E agora repete-o numa mesa no Bar Clube Ferroviário, enquanto João Nuno Pinto fica a meio de uma sandes.
- Achas que os russos do filme são clichés? - pergunta o realizador.
- Acho - responde Nikolai.
É a festa de estreia do filme. Está molhado o Terraço do Clube Ferroviário e ainda assim está cheio. No rés-do-chão há música para dançar. João Nuno Pinto é um dos sócios do bar em Santa Apolónia. O P2 sentou-se com ele e com aquele rapazinho com ar de quem não faz mal a uma mosca, vestido de blusão azul-anjo, discreto, para assistir a um breve braço-de-ferro. João Nuno Pinto gosta de uma boa luta.
- Os russos são mais organizados, mais sérios - explica. - Até os mafiosos russos são mais eficientes do que os mafiosos portugueses.
- O meu padrasto é português, foi para a Rússia e lá era ele que organizava os russos.
- Todos os imigrantes ficam mais motivados, tornam-se mais dedicados, focados.
João Nuno ainda pergunta se Nikolai viu Stromboli, de Rossellini. Não viu. América também é uma história de uma mulher deslocada e o Mar da Palha é a paisagem que ela procura para se lembrar da Rússia e de quem é.

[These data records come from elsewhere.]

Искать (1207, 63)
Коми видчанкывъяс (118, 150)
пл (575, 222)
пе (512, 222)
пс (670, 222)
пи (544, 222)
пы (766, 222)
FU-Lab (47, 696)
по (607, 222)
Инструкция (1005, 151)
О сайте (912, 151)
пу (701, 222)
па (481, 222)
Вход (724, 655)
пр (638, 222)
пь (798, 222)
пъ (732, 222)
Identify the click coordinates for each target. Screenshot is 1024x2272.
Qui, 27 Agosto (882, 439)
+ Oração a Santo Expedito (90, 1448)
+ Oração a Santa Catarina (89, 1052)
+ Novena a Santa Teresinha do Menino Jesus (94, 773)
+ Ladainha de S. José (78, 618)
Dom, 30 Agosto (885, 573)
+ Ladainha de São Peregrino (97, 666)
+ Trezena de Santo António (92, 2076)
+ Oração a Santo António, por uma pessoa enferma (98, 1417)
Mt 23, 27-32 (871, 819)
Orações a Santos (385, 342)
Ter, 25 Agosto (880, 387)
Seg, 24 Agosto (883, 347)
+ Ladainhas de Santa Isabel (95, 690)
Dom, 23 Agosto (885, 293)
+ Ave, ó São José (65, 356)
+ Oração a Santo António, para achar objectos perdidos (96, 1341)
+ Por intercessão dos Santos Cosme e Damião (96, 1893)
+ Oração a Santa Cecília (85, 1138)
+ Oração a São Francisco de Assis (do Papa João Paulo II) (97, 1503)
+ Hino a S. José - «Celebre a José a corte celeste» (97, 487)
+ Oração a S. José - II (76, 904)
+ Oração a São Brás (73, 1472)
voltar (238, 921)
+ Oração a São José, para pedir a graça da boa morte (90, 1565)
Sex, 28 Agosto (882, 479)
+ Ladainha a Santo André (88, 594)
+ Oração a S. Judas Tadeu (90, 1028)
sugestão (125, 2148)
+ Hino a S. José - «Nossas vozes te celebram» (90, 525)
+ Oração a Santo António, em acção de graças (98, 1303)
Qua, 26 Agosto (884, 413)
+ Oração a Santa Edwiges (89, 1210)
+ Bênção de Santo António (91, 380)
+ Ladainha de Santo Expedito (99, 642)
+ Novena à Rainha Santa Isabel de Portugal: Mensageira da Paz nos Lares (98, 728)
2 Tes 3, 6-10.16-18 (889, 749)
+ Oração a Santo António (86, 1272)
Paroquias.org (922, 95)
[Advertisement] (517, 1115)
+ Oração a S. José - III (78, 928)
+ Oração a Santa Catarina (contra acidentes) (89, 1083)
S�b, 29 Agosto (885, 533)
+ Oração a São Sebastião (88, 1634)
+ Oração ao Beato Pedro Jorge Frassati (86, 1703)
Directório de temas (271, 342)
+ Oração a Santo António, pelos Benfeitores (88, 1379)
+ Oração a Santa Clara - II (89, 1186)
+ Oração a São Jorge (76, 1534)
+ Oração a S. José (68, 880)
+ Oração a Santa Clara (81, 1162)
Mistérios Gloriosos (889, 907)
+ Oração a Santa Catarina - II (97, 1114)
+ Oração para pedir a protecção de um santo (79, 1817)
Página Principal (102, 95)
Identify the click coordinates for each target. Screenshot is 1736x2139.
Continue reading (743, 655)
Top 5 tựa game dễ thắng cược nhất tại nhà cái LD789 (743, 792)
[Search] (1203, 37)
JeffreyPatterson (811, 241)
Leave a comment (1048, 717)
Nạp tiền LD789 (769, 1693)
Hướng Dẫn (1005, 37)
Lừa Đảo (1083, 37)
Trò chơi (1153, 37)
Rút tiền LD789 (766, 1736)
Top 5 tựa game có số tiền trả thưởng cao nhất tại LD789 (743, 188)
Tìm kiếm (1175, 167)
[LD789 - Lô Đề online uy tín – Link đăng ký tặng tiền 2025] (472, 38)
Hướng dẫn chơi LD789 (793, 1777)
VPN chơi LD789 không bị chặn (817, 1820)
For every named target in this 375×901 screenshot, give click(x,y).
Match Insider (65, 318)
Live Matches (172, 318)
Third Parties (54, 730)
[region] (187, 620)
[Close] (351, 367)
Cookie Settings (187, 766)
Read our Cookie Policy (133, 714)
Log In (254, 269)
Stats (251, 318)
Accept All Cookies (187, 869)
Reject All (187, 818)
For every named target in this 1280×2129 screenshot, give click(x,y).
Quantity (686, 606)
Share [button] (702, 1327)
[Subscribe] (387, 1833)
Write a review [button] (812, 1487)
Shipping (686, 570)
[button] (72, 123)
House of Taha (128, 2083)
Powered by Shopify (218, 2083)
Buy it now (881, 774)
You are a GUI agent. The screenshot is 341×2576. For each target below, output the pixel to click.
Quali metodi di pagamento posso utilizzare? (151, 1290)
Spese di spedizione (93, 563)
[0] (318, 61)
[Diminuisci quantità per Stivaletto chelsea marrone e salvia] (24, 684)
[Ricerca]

Para Nikolai, a imagem da russa Liza, uma e outra vez, com o mar em fundo, é a imagem da nostalgia - que é parecida com a nossa "saudade".
João Nuno acaba a sanduíche e vai festejar com a equipa. Um copo mais tarde voltamos a encontrá-lo. Despede-se de Nikolai: "Gostei da tua sinceridade, miúdo."
Já no carro, depois da festa acabar, Nikolai volta a falar da nostalgia. A nova Rússia é nova-rica e não é tão poética. Não é séria, bem-comportada, estóica. Mas os portugueses continuam a imaginar uma Rússia heróica. A Rússia é a outra periferia, na outra ponta da Europa. E imaginamos que os russos são cismáticos como nós, de olhar perdido.
O imaginário da Sibéria é tão forte que até para Nikolai é difícil distinguir entre realidade e imaginação.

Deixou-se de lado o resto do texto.